[[ MATERIAL SUPPLIED, beginning ]]
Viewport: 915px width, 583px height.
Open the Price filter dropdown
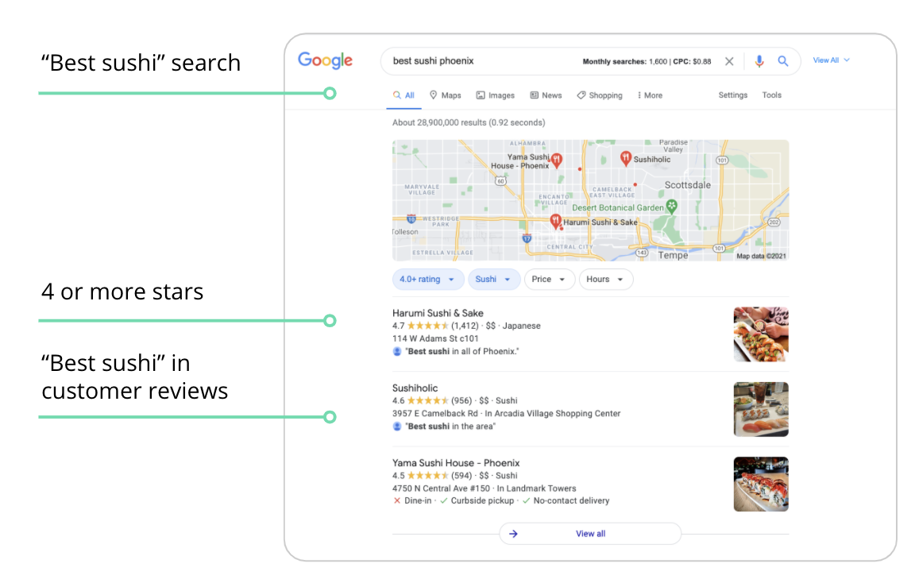tap(549, 279)
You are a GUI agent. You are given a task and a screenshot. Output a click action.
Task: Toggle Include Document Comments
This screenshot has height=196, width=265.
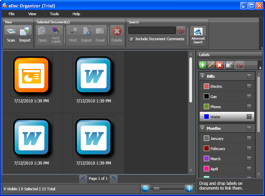[x=131, y=39]

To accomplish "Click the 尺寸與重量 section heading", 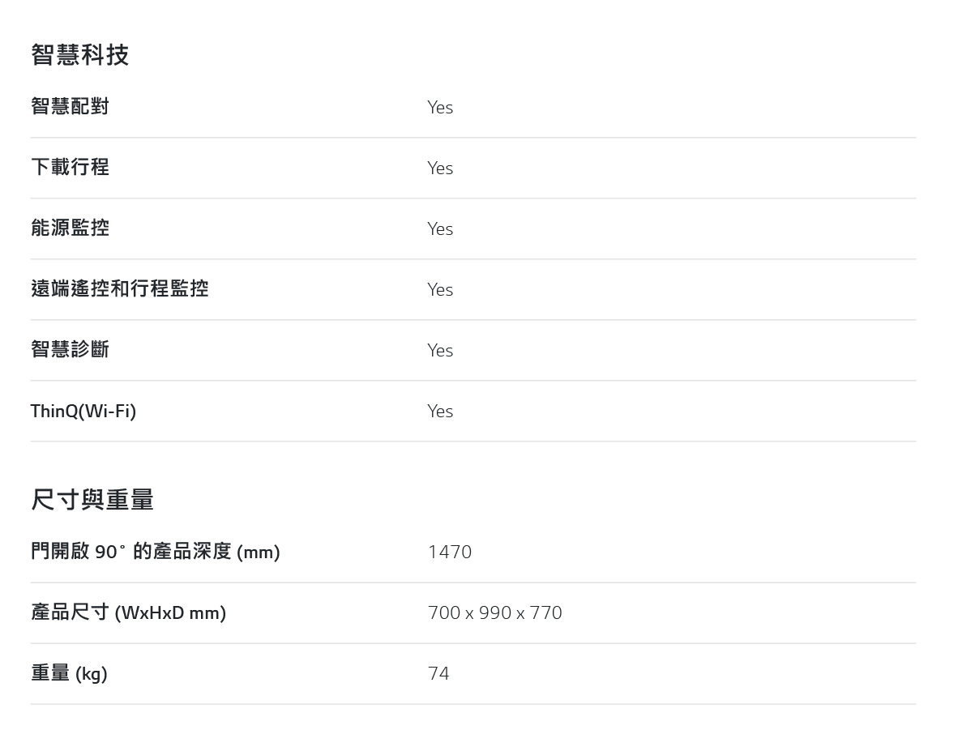I will 92,499.
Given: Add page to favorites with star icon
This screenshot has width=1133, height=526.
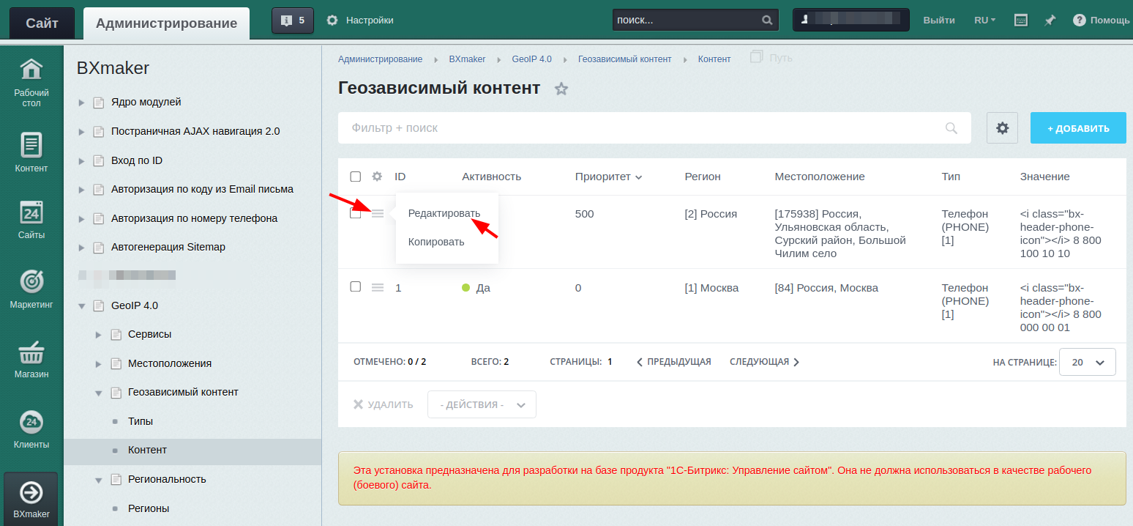Looking at the screenshot, I should 561,89.
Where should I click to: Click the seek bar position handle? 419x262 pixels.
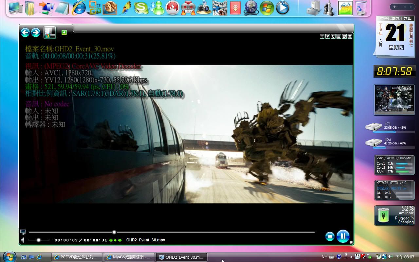pyautogui.click(x=114, y=232)
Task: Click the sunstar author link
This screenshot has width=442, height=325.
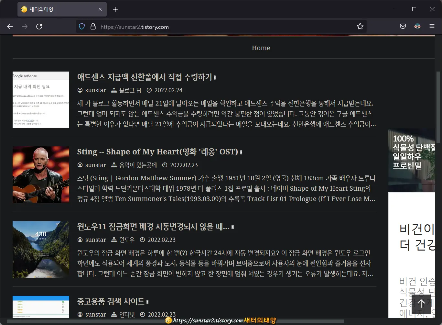Action: point(95,90)
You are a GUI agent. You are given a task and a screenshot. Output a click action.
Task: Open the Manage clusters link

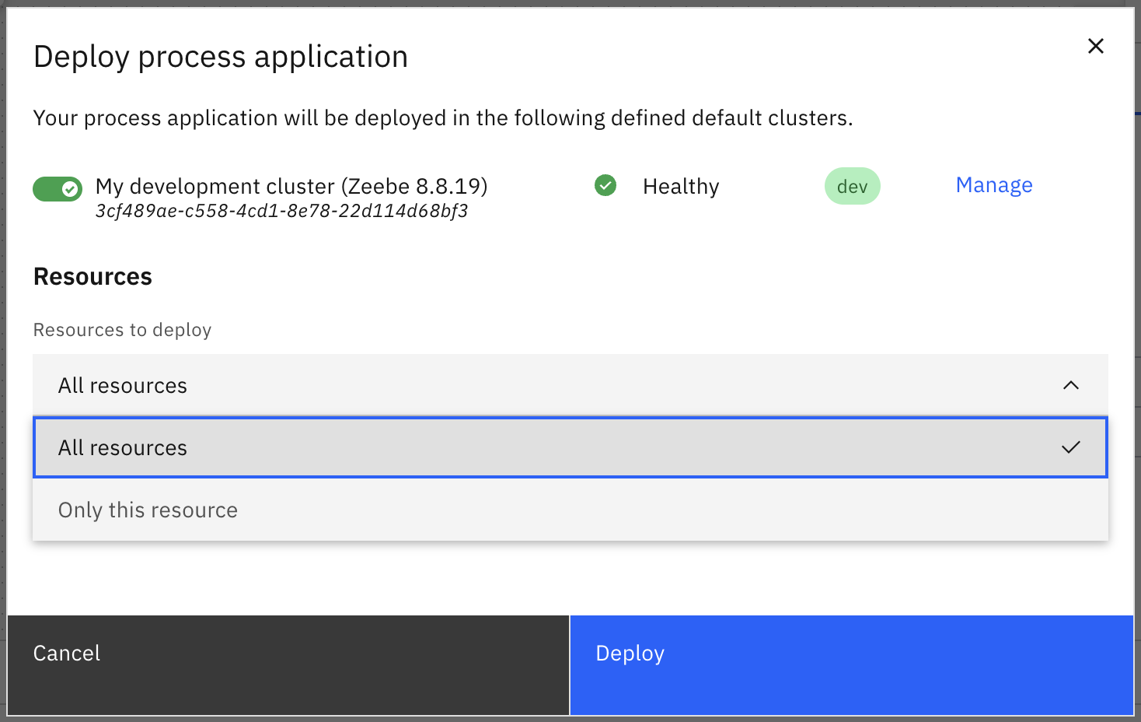click(x=993, y=185)
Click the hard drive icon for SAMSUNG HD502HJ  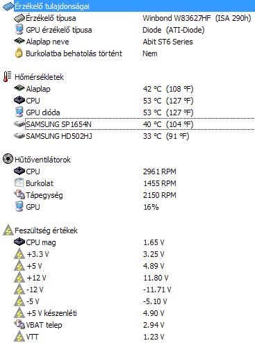pos(19,136)
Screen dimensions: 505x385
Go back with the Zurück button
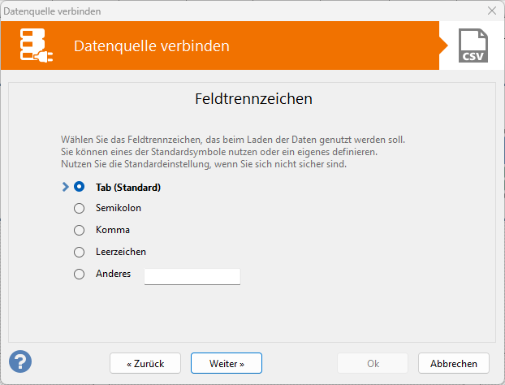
[[ MATERIAL SUPPLIED, end ]]
◆ EXERCISE BRIEF
I need every line of the data that has the word "with"; please list them.

◆ YOUR SOLUTION
Given: Add page to favorites with star icon
Go back with the Zurück button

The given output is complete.